Ten engagements, one thirty-minute SLA
Anchoring delivery on more than ten concurrent engagements — SaaS, e-commerce, CRM, mobile, hosting — for SMB and enterprise clients in Canada and the US, against a thirty-minute client-response SLA that defines the firm's market position.
- 10+Concurrent engagements
- 30 minClient-response SLA
- 4 moTime to promotion
- 5–10Squad coordinated
Graphem Solutions sells trust. The firm runs ten-plus concurrent engagements at any given time — SaaS, e-commerce, CRM integration, mobile, hosting — and the line that wins clients is a thirty-minute response SLA against any inbound. That SLA is not a marketing line. It’s the operating constraint everything else has to fit inside.
I joined as CTO Assistant in September 2025 and was promoted to Technical Project Manager four months later. This is what I do here.
What changed in four months
The promotion wasn’t a job-title rebrand. The mandate widened from supporting the CTO across mandates to owning technical scope, estimation, and squad coordination on the full-stack programs the firm leads. I sit between the engineering side — where the work gets done — and the business side, where roadmaps are negotiated against deadlines that don’t move.
What stayed the same: I still write code when a thorny question demands it, still review architecture, still close the loops that nobody else has time to close. What changed: ten things now happen at once instead of three, and the quality of my notes is the difference between the firm hitting its SLA on a Tuesday morning and missing it.
Coordinating ten things at once
The squad I run with is five to ten engineers and designers, depending on what’s in flight.

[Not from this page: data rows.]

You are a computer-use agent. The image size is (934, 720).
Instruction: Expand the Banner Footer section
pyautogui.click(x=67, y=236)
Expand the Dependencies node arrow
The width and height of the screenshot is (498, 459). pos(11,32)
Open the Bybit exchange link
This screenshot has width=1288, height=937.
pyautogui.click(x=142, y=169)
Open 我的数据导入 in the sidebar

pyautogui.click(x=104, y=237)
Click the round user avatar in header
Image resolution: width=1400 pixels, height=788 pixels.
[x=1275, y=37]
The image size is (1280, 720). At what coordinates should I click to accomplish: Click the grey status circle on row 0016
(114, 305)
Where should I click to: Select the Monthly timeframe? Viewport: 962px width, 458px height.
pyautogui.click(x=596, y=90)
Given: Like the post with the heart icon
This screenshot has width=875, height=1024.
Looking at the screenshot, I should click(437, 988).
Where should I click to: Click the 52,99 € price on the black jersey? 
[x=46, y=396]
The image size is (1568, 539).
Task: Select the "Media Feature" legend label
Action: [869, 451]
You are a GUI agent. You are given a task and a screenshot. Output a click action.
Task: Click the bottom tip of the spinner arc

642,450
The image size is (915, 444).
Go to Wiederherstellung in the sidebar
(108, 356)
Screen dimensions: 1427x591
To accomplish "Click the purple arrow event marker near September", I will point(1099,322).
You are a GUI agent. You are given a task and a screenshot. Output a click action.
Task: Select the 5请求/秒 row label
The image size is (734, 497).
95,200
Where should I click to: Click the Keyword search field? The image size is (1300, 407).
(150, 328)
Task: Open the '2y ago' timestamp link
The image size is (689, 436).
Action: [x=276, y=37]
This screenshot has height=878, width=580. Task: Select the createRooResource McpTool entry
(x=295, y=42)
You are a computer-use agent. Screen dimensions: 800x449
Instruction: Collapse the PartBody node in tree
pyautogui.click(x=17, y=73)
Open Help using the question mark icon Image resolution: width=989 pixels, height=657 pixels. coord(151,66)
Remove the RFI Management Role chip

The stacks are heterogeneous — Laravel and Vue on the bespoke side, Node where it suits, WordPress and Shopify and WooCommerce on the productized side, HubSpot for the CRM-integration mandates. SMB and enterprise clients across Canada and the United States, each with their own delivery tempo.
The thirty-minute SLA means the system has to be designed for it. That looks like: triage rules that route inbound to the right engineer without a meeting, status that’s accurate to the half-hour, and a posture where every active engagement has a named owner who can answer a client question in their language — sales, marketing, executive, technical — without escalating.
Ten engagements at this tempo is a coordination problem, not an engineering one. The engineering work is real but it’s the easier half. The harder half is making sure nothing falls between the seams.
Documentation as engineering
The lever that’s compounded fastest is internal documentation and knowledge-management standards. When I joined, onboarding was tribal — new engineers learned by sitting next to old engineers. Handoffs between engineering, design, sales, and leadership lost time at every seam.
I authored the standards we now use: how we shape an estimate, how we structure a technical proposal, how we document an architecture decision, how we hand a feature off, how we close out an engagement. None of it is novel as an idea. The work is making it consistent, making it the path of least resistance, and making sure people actually use it.
Onboarding compressed. Handoff friction dropped. The thirty-minute SLA got easier to hit not because the engineering got faster but because the seams got smoother.
The work continues. Every quarter, the firm takes on more programs, the surface area widens, and the operating discipline that holds it together has to widen with it. That’s the job.